Supermarkets see fewer young members

Loyalty programs have drawn in many consumers over the years, but millennials and Gen Zers are not participating at the same levels as generations before them.

In a January 2019 study by retail management platform iVend Retail, 58.7% of internet users worldwide cited earning rewards or loyalty points as one the most valued aspects of the retail shopping experience. That answer came in second to "quick and easy checkout."

However, not all demographics are participating in loyalty programs at the same rate. A November 2018 YouGov study of US loyalty program members found that 57% of 25- to 34-year-olds participated in at least one loyalty program, as did 43% of those ages 18 to 24.

While these participation rates are still fairly high across the board, the two youngest age groups—including millennials, who are currently the largest group of digital buyers—were less likely to be members of a loyalty program than the age groups immediately above them.

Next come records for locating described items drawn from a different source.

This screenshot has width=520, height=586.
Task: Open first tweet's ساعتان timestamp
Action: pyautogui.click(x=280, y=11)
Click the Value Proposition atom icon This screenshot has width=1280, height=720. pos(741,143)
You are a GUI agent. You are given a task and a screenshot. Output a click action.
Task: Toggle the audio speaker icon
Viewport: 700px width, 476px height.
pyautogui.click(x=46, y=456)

“Millennials—and younger consumers more generally—simply haven’t developed many of the household formation habits or reached the points in their careers when loyalty programs make the most sense,” eMarketer principal analyst Andrew Lipsman said. “If you’re not regularly buying food, medication and clothes for your household, you don’t have the same need. And if you’re not a frequent traveler, why belong to airline or hotel loyalty programs?”

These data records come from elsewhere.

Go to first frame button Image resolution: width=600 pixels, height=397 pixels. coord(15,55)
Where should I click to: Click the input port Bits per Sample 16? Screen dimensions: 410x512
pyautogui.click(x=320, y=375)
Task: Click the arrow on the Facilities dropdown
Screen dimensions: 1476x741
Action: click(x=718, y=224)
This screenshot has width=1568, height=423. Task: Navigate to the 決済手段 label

Retail, supermarkets and pharmacies are the three most popular store category loyalty programs across all ages. And while millennials and Gen Zers are among those who participate most in retail memberships, they are still less likely to be members at supermarkets and pharmacies.

Interest in supermarket loyalty programs correlates with age, with younger demographics being least interested. This could be an indication of how millennials and Gen Zers are increasingly turning online to make grocery purchases, seeking out competitive prices from a variety of options.

According to a December 2018 survey from market research company IRI, 31% of US shoppers ages 18 to 34 said that buying online allows them to find lower-priced food and beverage options, compared with the total average of 20%.

As grocery ecommerce continues to grow, the local neighborhood supermarket will become less relevant. Price-conscious shoppers will increasingly go online for the best deals—where they will be met with far more options than what is available to them close to home.